According to the Guardian, “showing-off has never been easier and, ironically, more celebrated.” People have embraced this activity so much that there’s even a song about it. As I’ve been reading more and more about social sharing and how incredibly popular the selfie has become, I can’t help but wonder – is there an opportunity here?

Interestingly enough, recently, a Y-Combinator company called Weilos pivoted their model to be a selfie sharing community. Initially Weilos was a weight loss app that connected users with fitness coaches. As they learned more from their users, they noticed that users enjoyed posting before and after selfies. Weilos is now a social network that specifically focuses on sharing weight loss selfies and users delight in generating feedback from the community.

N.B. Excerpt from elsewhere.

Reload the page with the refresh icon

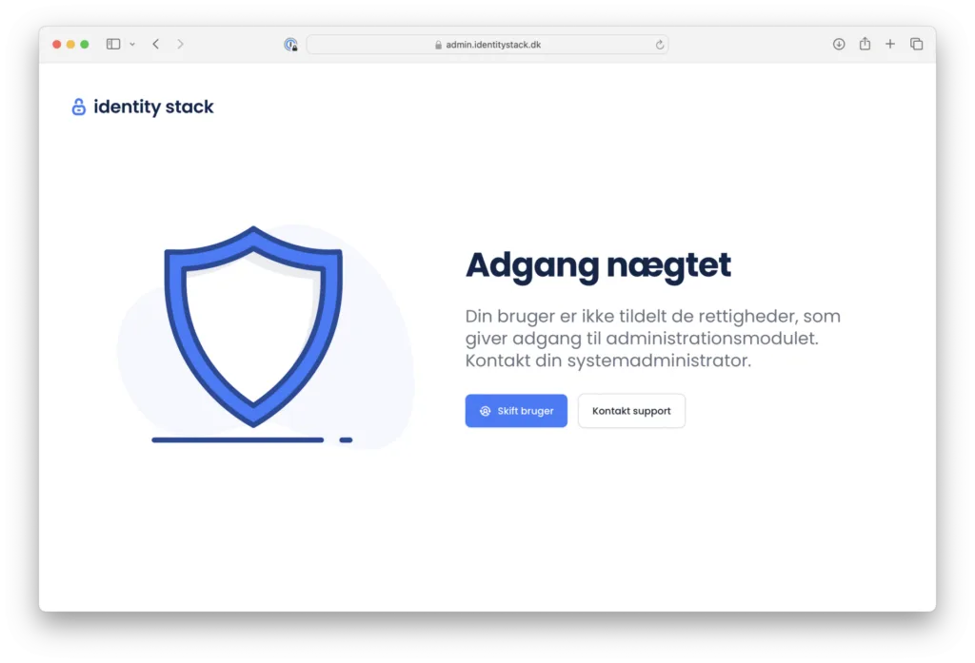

This made me think: If Instagram or Facebook are the main repository for selfies, could the selfie phenomenon splinter into niche segments like the online dating industry has? If we can create sub-networks, then maybe each of these networks are more likely to monetize because the focus is clearer.

A selfie community focused on beauty could be a good bet: high margin beauty products coupled with product placement in the form of self promotion. In fact, Bloomingdale’s ran a selfie beauty contest that asked users to highlight their favorite beauty items. I envision a space where users can upload pictures of themselves trying on different types of makeup and tagging the photos with the colors. This way other community members can search for cosmetics and see how they look on different skin tones and body types. The next logical step would be to buy the item or receive coupons from different retailers for where to buy the item.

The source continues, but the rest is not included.